** Objective **
Rewrite the part of the records that opens with the line containing "Where should I" and closes at the end of the records, replacing "blue" with "green" and leaving all else unchanged. Leave the pictures out of your answer.

** Working data **
** begin **

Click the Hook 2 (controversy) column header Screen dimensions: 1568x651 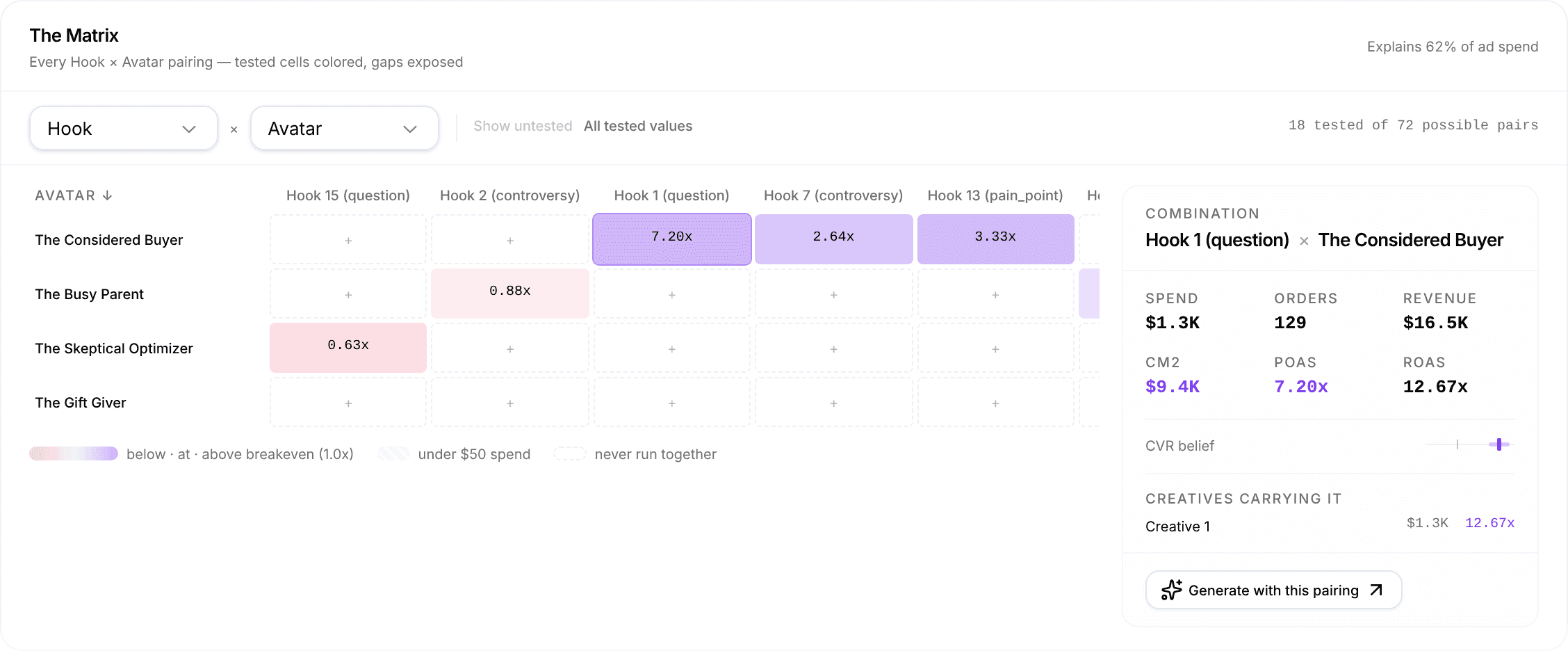click(509, 195)
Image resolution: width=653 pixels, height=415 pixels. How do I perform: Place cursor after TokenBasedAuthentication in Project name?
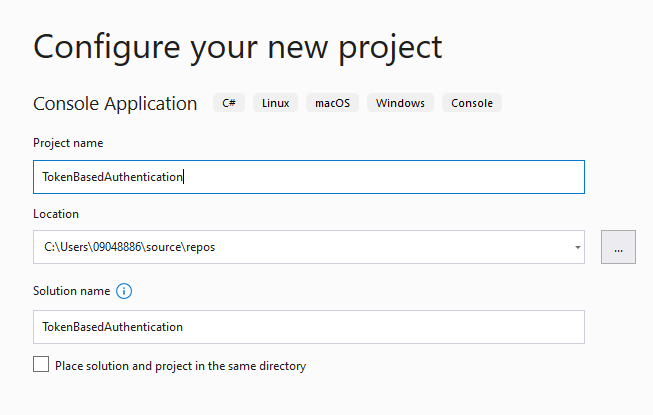pos(184,177)

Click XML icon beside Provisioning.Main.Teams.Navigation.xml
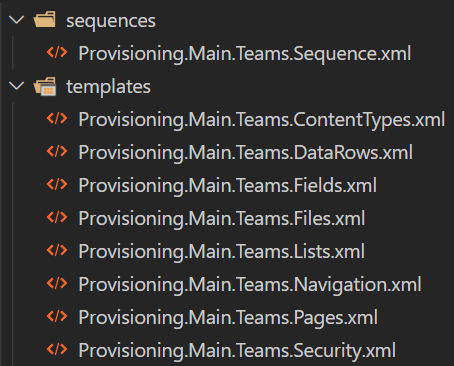coord(57,284)
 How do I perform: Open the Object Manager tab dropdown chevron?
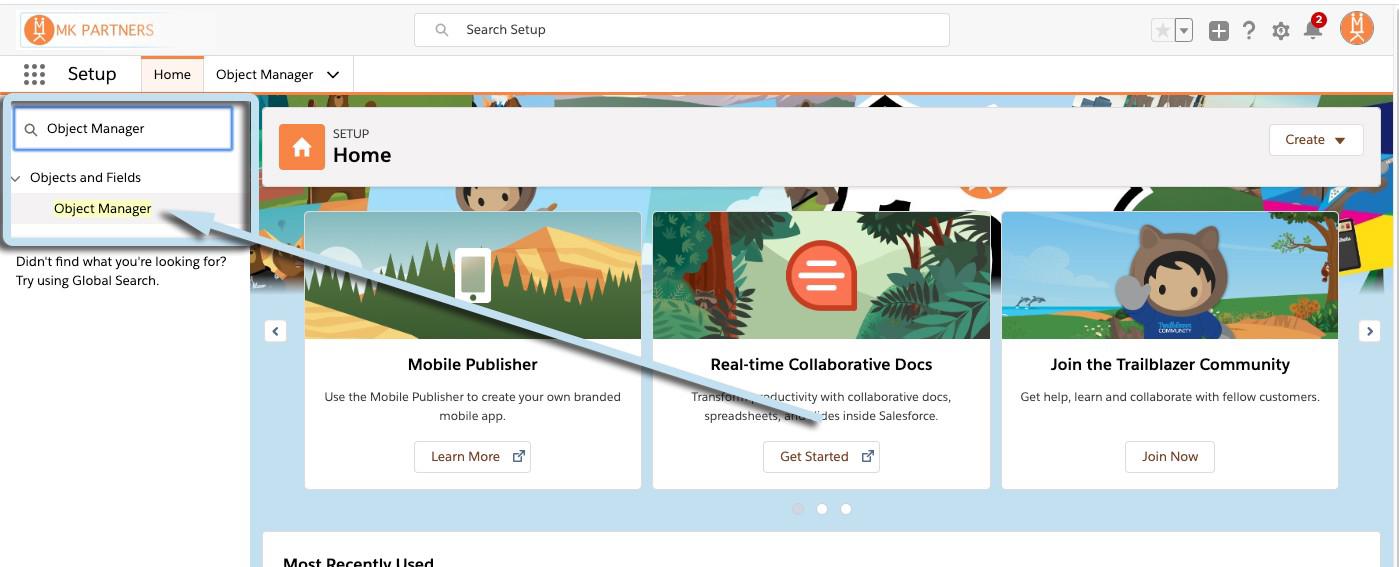333,75
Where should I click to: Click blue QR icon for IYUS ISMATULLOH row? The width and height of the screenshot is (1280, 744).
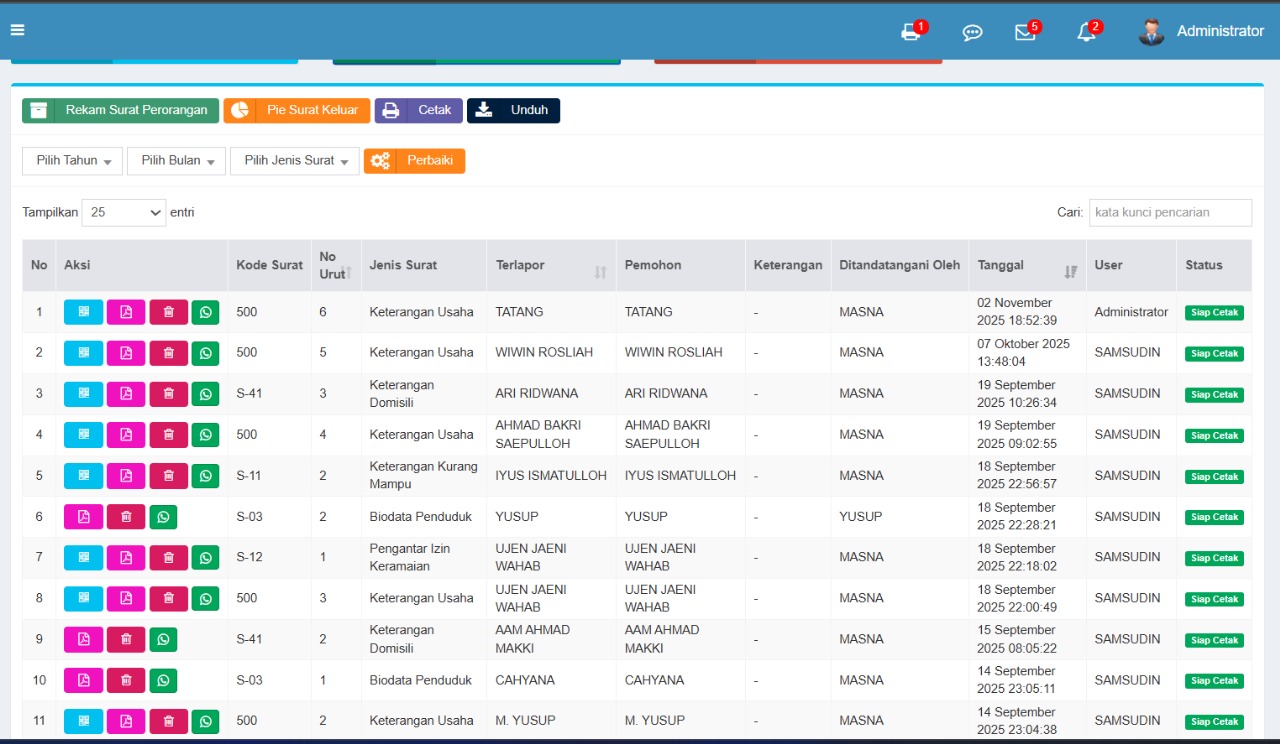(83, 476)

** end **

** Task answer **
Where should I click to: Click green QR icon for IYUS ISMATULLOH row? The width and height of the screenshot is (1280, 744).
(83, 476)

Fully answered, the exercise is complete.